We're a little late to this, but the Marijuana Policy Project, a pro-marijuana-legalization group, brings word that on Aug. 1, the Department of Justice filed a request to dismiss the state of Arizona's lawsuit against the federal government. It asks the federal courts to determine if the state's recently passed medical marijuana law is legal or not.
The lawsuit was prompted by Gov. Jan Brewer's worries that the state's law would incite federal action, thus the suit seeking clarification. The DOJ's response, filed by U.S. Attorney Scott Risner, rejects Arizona's request on a variety of levels, namely court jurisdiction and validity, but it also includes this nugget in the brief: "The claim they present is not ripe for review, as they point to no genuine threat that any state employee will face imminent prosecution under federal law." Also, later in the filing: "Here, Plaintiffs point to a letter from United States Attorney Burke ... But nothing in the letter refers to state employees."
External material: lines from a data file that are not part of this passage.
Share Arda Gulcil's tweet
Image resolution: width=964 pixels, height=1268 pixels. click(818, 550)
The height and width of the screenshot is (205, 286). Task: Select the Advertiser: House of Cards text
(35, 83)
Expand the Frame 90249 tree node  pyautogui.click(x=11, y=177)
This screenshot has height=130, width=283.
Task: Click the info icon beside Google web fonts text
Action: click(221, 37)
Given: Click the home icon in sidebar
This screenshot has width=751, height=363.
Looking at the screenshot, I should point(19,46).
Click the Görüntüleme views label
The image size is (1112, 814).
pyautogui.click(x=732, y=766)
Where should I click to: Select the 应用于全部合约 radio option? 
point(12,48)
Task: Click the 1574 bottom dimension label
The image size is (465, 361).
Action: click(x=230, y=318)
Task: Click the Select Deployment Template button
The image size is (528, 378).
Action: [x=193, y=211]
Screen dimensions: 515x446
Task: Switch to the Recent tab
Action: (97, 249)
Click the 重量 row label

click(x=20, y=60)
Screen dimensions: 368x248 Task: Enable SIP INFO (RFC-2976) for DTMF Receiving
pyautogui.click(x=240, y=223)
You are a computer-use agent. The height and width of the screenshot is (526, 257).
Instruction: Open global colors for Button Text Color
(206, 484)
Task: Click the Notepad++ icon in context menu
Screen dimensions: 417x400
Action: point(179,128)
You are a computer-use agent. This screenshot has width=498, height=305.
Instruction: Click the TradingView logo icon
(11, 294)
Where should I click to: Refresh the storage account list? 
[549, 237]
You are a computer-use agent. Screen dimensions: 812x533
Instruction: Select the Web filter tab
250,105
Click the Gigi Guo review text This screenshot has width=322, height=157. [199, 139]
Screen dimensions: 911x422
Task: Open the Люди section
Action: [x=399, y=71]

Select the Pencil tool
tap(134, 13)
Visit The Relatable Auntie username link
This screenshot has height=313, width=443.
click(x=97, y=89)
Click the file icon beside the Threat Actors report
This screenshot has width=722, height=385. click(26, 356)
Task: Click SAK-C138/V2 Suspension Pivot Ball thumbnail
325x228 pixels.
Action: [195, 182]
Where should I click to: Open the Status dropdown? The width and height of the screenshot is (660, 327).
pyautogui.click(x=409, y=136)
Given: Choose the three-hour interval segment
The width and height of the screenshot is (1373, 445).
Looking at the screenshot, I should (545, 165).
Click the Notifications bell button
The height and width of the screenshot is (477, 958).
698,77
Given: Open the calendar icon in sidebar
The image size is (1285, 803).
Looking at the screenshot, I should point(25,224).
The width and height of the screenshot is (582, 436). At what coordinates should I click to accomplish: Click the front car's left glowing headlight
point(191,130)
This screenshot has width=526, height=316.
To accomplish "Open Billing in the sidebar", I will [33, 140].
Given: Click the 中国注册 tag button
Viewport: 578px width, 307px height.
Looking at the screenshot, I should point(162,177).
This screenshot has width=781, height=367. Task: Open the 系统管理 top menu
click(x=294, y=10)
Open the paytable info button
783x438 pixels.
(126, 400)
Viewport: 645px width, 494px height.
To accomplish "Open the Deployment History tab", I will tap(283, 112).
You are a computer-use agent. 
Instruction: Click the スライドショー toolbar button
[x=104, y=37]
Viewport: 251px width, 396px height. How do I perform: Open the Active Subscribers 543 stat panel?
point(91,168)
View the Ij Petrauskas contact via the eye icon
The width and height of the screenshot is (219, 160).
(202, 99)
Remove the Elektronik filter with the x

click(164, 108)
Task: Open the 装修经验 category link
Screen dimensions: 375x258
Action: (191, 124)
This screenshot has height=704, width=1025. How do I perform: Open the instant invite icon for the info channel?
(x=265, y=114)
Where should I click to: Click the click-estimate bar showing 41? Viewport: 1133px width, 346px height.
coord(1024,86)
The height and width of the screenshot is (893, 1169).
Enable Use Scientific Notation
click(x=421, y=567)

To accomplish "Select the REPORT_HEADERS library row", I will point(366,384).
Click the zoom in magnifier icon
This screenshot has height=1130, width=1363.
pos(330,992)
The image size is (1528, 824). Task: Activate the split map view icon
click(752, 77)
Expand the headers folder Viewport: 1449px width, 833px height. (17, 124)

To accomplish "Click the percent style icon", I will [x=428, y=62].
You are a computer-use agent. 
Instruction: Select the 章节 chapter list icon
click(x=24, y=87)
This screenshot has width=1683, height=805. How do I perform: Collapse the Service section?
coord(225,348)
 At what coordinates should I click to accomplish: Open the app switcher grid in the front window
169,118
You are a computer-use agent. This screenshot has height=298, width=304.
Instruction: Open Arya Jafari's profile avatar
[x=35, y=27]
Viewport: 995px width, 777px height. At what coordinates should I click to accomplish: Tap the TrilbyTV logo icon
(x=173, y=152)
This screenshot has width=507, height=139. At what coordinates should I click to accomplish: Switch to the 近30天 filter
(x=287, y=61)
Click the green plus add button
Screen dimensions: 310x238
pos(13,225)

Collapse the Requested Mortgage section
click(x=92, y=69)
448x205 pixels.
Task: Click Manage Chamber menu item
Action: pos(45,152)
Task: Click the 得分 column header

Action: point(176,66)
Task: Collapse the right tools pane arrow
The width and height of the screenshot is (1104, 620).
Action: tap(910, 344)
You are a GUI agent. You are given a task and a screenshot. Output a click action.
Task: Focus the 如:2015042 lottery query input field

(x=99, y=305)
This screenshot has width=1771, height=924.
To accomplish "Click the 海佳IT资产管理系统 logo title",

Throughout its brief, the DoJ basically said that the state of Arizona has no case and that plaintiffs Gov. Brewer and AG Horne have invented a controversy where none exists. Further, the brief notes that a state is not allowed to bring a case asking two sides to fight it out, without taking a position on the law in question, belying Gov. Brewer’s claims upon the suit’s filing of being a neutral party seeking “clarity.” The American judicial process simply does not work that way. In its brief, the DoJ’s criticism of the plaintiffs’ complaint was often direct and sometimes even slightly mocking, which was definitely appreciated by this reader.